## [Exercise]
Copy every line of the following data word for word, changing nothing.

Content starts

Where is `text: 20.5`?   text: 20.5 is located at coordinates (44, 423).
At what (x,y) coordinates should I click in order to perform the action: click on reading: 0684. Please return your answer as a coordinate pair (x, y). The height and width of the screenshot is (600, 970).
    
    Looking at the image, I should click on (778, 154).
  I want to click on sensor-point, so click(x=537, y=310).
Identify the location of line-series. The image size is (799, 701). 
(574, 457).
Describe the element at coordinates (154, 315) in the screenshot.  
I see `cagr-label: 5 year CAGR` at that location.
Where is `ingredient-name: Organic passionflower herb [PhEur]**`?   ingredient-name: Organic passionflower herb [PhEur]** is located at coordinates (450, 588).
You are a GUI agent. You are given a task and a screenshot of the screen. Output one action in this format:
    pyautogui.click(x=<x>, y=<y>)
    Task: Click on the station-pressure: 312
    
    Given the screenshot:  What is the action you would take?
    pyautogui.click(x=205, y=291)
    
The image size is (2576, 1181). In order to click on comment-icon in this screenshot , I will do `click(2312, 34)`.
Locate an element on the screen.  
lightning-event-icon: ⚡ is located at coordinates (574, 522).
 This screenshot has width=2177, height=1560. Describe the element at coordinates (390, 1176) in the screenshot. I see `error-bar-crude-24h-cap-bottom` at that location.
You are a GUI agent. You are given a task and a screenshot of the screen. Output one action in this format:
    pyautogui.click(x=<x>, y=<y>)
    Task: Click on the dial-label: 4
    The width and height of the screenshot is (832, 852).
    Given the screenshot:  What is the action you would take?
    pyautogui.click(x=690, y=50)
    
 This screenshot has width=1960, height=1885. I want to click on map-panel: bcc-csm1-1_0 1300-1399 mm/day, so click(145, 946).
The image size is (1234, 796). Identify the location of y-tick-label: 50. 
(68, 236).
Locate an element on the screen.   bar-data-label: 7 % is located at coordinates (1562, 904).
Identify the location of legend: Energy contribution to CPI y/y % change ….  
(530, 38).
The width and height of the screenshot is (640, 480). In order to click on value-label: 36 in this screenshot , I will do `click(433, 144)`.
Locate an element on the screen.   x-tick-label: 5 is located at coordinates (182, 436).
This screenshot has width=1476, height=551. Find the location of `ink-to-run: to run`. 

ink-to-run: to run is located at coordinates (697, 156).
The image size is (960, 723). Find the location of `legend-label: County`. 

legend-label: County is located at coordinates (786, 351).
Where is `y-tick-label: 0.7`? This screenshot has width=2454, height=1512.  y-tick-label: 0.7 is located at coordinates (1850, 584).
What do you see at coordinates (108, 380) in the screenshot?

Content ends

## [Answer space]
Where is `text: 20.5`?   text: 20.5 is located at coordinates (44, 423).
At what (x,y) coordinates should I click in order to perform the action: click on reading: 0684. Please return your answer as a coordinate pair (x, y). The height and width of the screenshot is (600, 970).
    
    Looking at the image, I should click on (778, 154).
  I want to click on sensor-point, so click(x=537, y=310).
Identify the location of line-series. The image size is (799, 701). 
(574, 457).
Describe the element at coordinates (154, 315) in the screenshot.  
I see `cagr-label: 5 year CAGR` at that location.
Where is `ingredient-name: Organic passionflower herb [PhEur]**`?   ingredient-name: Organic passionflower herb [PhEur]** is located at coordinates (450, 588).
You are a GUI agent. You are given a task and a screenshot of the screen. Output one action in this format:
    pyautogui.click(x=<x>, y=<y>)
    Task: Click on the station-pressure: 312
    
    Given the screenshot:  What is the action you would take?
    pyautogui.click(x=205, y=291)
    
The image size is (2576, 1181). In order to click on comment-icon in this screenshot , I will do `click(2312, 34)`.
Locate an element on the screen.  
lightning-event-icon: ⚡ is located at coordinates (574, 522).
 This screenshot has width=2177, height=1560. Describe the element at coordinates (390, 1176) in the screenshot. I see `error-bar-crude-24h-cap-bottom` at that location.
You are a GUI agent. You are given a task and a screenshot of the screen. Output one action in this format:
    pyautogui.click(x=<x>, y=<y>)
    Task: Click on the dial-label: 4
    The width and height of the screenshot is (832, 852).
    Given the screenshot:  What is the action you would take?
    pyautogui.click(x=690, y=50)
    
 This screenshot has width=1960, height=1885. I want to click on map-panel: bcc-csm1-1_0 1300-1399 mm/day, so click(145, 946).
The image size is (1234, 796). Identify the location of y-tick-label: 50. 
(68, 236).
Locate an element on the screen.   bar-data-label: 7 % is located at coordinates (1562, 904).
Identify the location of legend: Energy contribution to CPI y/y % change ….  
(530, 38).
The width and height of the screenshot is (640, 480). In order to click on value-label: 36 in this screenshot , I will do `click(433, 144)`.
Locate an element on the screen.   x-tick-label: 5 is located at coordinates (182, 436).
This screenshot has width=1476, height=551. Find the location of `ink-to-run: to run`. 

ink-to-run: to run is located at coordinates (697, 156).
The image size is (960, 723). Find the location of `legend-label: County`. 

legend-label: County is located at coordinates (786, 351).
Where is `y-tick-label: 0.7`? This screenshot has width=2454, height=1512.  y-tick-label: 0.7 is located at coordinates (1850, 584).
What do you see at coordinates (108, 380) in the screenshot?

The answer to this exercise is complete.